The experiment was run on a 27-inch LCD monitor, positioned at a viewing distance of 57 cm, with a resolution of 2560 × 1440 pixels and a refresh rate of 60-Hz. The background was black (0, 0, and 0; RGB). The experiment was programmed using MATLAB (MathWorks, Natick, MA, USA) with Psychtoolbox extensions (Brainard, 1997; Pelli, 1997).

Point light displays (PLDs) were used to represent walking (Fig. 2). They were selected from the Motion Capture Database (http://mocap.cs.cmu.edu) built by the Graphics Lab at Carnegie Mellon University. This database offers a diverse array of PLDs, consisting of 13 points of light with 60 frames/s. The distribution of these 13 points was located in the following locations on the body: one on the head, two on the shoulders, two on the elbows, two on the wrists, two on the hips, two on the knees, and two on the ankles. We chose a sequence with walking movement from the database as our experimental stimulus. Every animation consisted of 30 distinct frames and was displayed in loop.

Fig. 2
figure 2

Stimuli. From left to right, the walking directions were − 40°, − 30°, − 20°, 20°, 30°, and 40°

The memory display consisted of eight BM with different walking directions, four on the left side and four on the right side of the screen, constituting two subsets. The four BM of each subset were randomly distributed in a 2 × 2 invisible square (each square: 3.89° × 3.89°), positioned 5.56° to the left or the right of the center of the screen. Each BM randomly deviated 0° to 0.56° from the center of the square in which it was placed. The probe (2.23° × 2.23°) appeared in the center of the screen.
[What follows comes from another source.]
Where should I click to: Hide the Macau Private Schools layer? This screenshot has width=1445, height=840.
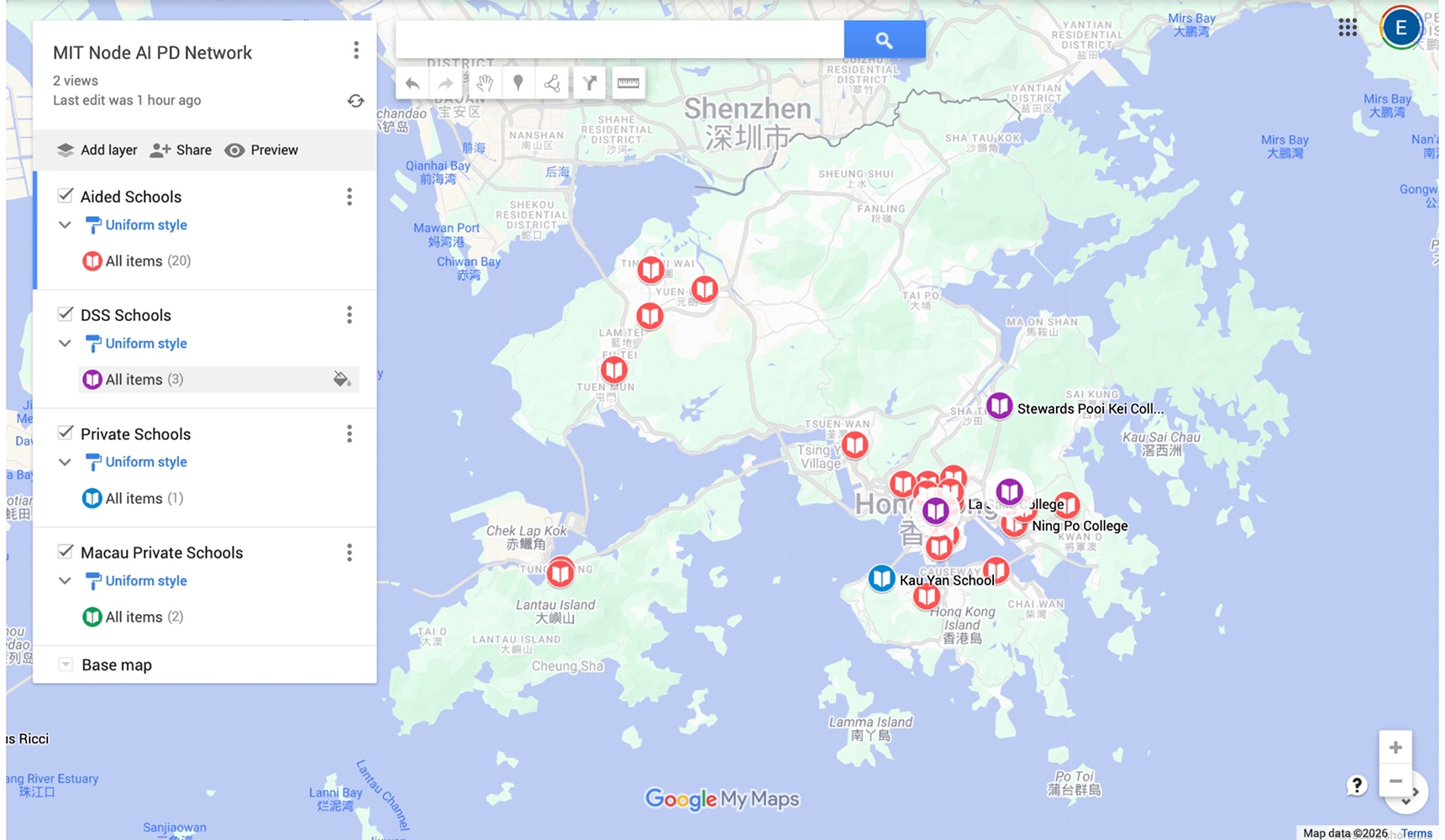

There were six levels of the mean directions of each subset (− 40°, − 30°, − 20°, 20°, 30° and 40°). The mean directions of both subsets must be one positive and the other negative, and the combination of 20° and − 20° was excluded to avoid the two subsets being too similar, resulting in 8 combinations of subset means. For each combination of subset means, the left and right positions of each subset were counterbalanced. The four BM in each subset were derived from the subset’s mean (plus − 15°, − 5°, 5°, and 15°). Probe directions were determined by the mean (the mean of the left subset/the mean of the right subset) plus an angle ranging from − 30° to 30° in 5° increments.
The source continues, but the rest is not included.